Ana María Rodríguez Martes, 10 de marzo de 2015

¿Qué exigencias en temas anti-corrupción implica la adhesión a la Ocde? 

Como parte del proceso de adhesión a la Ocde, nuestros dirigentes deben tomar las acciones necesarias para que el país cuente con un marco regulatorio comprensivo en materia anti-corrupción, que permita cumplir con diversos compromisos, tales como aquellos contraídos bajo la Convención para combatir el Soborno de Servidores Públicos Extranjeros en Transacciones Comerciales Internacionales (la “Convención”), ratificada por Colombia en el 2012.

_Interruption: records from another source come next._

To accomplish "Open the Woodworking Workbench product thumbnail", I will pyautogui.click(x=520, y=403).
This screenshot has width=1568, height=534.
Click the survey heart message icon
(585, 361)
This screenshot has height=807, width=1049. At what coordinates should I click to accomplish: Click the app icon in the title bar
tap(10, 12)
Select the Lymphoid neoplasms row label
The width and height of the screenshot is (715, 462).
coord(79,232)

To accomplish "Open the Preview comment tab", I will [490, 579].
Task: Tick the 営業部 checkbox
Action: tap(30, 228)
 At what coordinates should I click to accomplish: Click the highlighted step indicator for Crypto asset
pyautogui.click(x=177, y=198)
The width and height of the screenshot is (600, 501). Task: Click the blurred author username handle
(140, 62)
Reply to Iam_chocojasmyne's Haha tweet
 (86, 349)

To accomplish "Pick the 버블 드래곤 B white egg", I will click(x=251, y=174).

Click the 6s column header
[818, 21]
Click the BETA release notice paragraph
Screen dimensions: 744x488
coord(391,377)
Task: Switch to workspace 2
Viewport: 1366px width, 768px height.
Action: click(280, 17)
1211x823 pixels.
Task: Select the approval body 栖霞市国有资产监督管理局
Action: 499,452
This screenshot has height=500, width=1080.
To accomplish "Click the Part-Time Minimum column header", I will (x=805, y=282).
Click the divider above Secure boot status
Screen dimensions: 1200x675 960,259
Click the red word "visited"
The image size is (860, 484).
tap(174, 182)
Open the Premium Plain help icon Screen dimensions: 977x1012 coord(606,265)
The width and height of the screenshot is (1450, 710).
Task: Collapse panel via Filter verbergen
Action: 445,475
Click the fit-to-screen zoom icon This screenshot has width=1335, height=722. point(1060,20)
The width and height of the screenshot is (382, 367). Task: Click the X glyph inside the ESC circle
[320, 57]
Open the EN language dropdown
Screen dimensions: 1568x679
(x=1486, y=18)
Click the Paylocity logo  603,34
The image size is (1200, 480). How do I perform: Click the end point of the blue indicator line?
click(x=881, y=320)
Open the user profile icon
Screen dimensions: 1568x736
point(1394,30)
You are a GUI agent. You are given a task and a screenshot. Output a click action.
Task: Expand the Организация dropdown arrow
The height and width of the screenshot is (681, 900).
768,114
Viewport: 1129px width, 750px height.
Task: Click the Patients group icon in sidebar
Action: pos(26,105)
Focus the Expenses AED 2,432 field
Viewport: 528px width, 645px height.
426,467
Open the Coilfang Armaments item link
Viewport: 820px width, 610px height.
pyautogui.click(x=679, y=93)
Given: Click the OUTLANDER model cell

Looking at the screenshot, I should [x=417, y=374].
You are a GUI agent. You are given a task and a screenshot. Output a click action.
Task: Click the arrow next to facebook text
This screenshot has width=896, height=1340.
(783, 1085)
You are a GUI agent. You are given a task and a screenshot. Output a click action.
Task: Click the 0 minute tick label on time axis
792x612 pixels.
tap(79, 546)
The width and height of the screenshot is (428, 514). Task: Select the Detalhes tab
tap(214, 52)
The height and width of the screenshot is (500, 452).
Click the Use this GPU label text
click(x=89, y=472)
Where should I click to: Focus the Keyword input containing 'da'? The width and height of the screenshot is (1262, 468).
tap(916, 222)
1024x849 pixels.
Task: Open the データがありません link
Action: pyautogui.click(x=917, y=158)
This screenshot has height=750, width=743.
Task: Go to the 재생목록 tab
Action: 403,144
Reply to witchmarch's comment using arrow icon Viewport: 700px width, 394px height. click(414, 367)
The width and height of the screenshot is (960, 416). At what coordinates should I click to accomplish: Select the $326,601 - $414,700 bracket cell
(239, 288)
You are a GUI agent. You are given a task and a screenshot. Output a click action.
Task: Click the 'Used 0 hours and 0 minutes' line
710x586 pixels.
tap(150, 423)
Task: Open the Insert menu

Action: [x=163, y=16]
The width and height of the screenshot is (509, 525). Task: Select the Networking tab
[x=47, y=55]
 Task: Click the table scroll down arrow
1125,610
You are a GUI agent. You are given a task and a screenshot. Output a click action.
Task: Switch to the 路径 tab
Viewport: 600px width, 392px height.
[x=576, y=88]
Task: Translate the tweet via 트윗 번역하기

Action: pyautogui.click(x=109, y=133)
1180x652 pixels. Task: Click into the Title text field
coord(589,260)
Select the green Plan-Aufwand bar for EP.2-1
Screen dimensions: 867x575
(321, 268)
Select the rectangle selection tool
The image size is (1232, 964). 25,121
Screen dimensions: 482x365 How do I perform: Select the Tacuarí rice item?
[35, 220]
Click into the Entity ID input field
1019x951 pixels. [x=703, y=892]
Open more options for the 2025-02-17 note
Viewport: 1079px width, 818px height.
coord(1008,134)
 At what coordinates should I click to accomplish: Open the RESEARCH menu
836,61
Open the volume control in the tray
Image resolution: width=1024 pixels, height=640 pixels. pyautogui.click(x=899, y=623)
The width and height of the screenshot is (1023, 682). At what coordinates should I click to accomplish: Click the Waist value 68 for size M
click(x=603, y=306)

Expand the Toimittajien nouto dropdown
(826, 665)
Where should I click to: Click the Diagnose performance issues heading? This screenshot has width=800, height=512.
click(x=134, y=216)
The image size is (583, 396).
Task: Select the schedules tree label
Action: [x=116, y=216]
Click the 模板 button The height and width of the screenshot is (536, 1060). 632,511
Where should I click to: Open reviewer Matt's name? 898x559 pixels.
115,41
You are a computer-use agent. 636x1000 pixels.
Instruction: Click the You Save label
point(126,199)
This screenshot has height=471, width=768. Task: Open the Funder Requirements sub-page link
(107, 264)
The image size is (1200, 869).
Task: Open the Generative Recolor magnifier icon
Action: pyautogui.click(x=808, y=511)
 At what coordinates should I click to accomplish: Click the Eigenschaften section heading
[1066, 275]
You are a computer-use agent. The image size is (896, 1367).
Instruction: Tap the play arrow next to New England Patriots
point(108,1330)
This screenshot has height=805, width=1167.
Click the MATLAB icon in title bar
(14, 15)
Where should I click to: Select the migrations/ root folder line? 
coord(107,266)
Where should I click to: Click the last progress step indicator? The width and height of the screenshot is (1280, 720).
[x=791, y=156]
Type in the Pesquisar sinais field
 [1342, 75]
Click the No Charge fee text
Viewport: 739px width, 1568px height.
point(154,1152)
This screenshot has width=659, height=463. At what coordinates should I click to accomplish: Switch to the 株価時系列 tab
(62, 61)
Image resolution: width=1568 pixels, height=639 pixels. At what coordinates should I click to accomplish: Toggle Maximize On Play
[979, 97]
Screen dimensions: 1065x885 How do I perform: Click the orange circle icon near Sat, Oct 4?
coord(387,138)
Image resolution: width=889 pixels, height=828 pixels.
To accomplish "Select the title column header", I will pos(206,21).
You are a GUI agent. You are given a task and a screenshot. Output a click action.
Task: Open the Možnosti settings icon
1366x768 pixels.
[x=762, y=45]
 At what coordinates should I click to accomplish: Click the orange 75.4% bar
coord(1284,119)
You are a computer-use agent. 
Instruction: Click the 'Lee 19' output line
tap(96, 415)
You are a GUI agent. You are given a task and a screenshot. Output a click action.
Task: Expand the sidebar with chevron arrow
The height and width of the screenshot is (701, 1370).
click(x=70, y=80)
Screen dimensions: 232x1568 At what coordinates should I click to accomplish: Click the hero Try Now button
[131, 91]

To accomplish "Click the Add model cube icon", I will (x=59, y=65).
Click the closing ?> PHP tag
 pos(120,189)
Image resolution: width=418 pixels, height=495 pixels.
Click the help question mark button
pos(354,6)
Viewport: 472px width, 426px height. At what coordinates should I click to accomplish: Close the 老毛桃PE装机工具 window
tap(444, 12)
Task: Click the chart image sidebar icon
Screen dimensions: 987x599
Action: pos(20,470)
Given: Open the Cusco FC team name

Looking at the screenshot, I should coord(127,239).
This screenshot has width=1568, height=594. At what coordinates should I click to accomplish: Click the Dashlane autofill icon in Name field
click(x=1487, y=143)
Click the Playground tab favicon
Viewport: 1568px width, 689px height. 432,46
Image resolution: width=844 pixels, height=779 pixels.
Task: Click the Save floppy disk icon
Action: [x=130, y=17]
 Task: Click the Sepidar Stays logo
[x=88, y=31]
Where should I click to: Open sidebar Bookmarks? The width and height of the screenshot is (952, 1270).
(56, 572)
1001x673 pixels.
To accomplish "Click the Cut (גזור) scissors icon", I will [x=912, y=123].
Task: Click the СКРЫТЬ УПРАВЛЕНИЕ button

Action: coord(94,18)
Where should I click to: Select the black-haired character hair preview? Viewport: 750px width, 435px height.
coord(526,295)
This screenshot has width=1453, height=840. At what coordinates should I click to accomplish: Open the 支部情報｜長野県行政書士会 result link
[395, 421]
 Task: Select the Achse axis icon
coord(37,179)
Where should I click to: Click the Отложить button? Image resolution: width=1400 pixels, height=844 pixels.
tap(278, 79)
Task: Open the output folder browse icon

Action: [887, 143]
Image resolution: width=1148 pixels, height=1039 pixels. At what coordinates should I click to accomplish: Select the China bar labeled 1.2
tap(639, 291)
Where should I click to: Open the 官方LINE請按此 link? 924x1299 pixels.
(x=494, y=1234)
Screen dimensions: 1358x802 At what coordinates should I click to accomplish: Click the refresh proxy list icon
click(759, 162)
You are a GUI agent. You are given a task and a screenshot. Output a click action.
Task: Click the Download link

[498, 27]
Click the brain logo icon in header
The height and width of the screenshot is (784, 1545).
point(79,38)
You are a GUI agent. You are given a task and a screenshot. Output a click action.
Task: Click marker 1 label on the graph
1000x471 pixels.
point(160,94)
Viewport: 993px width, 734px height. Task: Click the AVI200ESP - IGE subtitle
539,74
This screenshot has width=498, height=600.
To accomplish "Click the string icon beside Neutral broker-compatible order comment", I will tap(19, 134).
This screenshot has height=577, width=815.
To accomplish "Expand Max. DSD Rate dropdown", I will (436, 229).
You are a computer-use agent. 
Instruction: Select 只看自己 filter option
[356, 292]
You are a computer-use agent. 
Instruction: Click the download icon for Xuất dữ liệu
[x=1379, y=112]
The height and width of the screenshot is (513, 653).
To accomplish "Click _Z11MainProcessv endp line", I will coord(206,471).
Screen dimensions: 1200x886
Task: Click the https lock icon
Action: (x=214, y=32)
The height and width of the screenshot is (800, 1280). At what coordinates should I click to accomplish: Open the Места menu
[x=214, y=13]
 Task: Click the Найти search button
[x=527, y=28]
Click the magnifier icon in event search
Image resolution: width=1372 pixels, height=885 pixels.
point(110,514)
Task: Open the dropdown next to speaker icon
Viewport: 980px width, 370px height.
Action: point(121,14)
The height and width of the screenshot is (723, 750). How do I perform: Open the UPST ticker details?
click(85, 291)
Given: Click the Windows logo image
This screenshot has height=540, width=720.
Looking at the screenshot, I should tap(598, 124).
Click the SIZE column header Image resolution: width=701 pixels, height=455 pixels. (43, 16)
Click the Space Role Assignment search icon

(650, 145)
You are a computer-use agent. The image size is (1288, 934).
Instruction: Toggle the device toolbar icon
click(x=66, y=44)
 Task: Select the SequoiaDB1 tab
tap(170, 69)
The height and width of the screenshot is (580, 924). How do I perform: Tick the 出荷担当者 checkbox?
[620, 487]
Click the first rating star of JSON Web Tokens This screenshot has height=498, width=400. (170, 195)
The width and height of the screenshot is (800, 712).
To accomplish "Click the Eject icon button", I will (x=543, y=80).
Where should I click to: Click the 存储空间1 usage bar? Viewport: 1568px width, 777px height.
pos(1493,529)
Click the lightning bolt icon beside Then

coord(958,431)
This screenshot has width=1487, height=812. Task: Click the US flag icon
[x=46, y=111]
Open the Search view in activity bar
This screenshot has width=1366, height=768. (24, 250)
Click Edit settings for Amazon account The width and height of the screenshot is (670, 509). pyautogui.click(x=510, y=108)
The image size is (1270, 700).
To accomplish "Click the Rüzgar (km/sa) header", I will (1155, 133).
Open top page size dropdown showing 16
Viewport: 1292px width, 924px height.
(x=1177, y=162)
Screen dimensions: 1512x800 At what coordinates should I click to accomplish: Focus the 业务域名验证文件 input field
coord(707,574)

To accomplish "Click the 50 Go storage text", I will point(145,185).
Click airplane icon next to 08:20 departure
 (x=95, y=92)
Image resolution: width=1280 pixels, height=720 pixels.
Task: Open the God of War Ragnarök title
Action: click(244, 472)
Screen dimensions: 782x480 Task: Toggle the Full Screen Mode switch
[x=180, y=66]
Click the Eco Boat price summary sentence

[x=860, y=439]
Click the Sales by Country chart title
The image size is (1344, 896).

En el marco de lo anterior, Colombia debe cumplir con una serie de recomendaciones dadas por la Ocde, que incluyen modificar y ajustar la norma que establece la responsabilidad de las personas jurídicas que se hayan beneficiado o hayan participado, a través de sus representantes o administradores, en la comisión de delitos contra la administración pública o contra el patrimonio público. 

¿Qué avances se están sacrificando con el actual proyecto de ley?

Actualmente, nuestro Estatuto Anticorrupción (Ley 1474 de 2011) permite la suspensión de la personería jurídica o el cierre de los locales o establecimientos de comercio de las personas jurídicas que se hayan buscado beneficiar de la comisión de cualquier delito que atente contra la administración pública o contra el patrimonio público. Igualmente, permite la imposición de multas por parte de la Superintendencia de Sociedades de hasta 2.000 salarios mínimos (aproximadamente, $1.300 millones) cuando la sociedad haya participado en estas mismas conductas.

Por el contrario, a través del proyecto de ley, las sanciones mencionadas allí solo aplicarían a las personas jurídicas que se vean envueltas en el delito de soborno transnacional, siendo ésta tan solo una de las conductas que atentan contra el bien jurídico de la administración pública.

¿Cuál es nuestra propuesta?

Por lo anterior, nuestra recomendación es ajustar el ordenamiento legal para estar en capacidad de castigar efectivamente las conductas relacionadas con el soborno transaccional, teniendo en cuenta la importancia que representa para el país ser parte de la Ocde. No obstante, las reformas legislativas que se promuevan en el camino de adhesión no pueden desconocer terrenos ya ganados, y que por cierto, son parte de los pocos instrumentos jurídicos con los que contamos a nivel local para castigar e impedir el flagelo de la corrupción, cuando se trata de personas jurídicas. En esta medida, proponemos que el proyecto de ley, en lugar de derogar las normas del Estatuto Anticorrupción relacionadas con la responsabilidad de las personas jurídicas, las adicione y de hecho complemente, de tal forma que se fortalezca el marco normativo relacionado con el castigo del soborno transnacional, pero también con todas aquellas conductas de las que se pueda beneficiar una persona jurídica y que representen un menoscabo a la administración o al patrimonio público de Colombia.